◆ Exercise description ◆
Below are records; output exactly the lines from the one with "The image size is (1144, 520)." through their final line.

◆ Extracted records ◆
Content starts
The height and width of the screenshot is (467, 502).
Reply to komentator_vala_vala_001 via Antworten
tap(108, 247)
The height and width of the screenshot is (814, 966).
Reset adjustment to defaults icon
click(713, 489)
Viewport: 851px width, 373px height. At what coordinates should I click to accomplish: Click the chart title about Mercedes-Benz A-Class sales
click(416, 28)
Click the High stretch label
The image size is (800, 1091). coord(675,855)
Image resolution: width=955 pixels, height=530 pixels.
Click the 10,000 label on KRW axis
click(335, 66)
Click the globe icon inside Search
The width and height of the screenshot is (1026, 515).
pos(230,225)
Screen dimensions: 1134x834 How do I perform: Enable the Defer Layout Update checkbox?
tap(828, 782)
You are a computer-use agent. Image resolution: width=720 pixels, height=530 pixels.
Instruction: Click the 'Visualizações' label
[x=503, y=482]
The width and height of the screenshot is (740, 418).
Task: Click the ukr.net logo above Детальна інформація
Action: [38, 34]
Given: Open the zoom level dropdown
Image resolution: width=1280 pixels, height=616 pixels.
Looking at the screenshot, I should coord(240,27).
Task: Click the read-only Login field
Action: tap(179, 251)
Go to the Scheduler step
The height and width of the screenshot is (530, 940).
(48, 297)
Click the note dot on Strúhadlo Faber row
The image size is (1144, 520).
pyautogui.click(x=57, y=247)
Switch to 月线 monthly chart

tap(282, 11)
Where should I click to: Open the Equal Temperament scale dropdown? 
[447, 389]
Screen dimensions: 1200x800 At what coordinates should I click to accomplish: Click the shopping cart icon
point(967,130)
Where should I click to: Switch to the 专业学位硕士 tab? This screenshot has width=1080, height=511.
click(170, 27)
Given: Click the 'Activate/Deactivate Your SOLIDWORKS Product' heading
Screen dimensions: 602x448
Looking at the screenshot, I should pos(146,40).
Content ends
◆ Exercise output ◆
The image size is (1144, 520).
pyautogui.click(x=57, y=247)
Switch to 月线 monthly chart

tap(282, 11)
Where should I click to: Open the Equal Temperament scale dropdown? 
[447, 389]
Screen dimensions: 1200x800 At what coordinates should I click to accomplish: Click the shopping cart icon
point(967,130)
Where should I click to: Switch to the 专业学位硕士 tab? This screenshot has width=1080, height=511.
click(170, 27)
Given: Click the 'Activate/Deactivate Your SOLIDWORKS Product' heading
Screen dimensions: 602x448
Looking at the screenshot, I should pos(146,40).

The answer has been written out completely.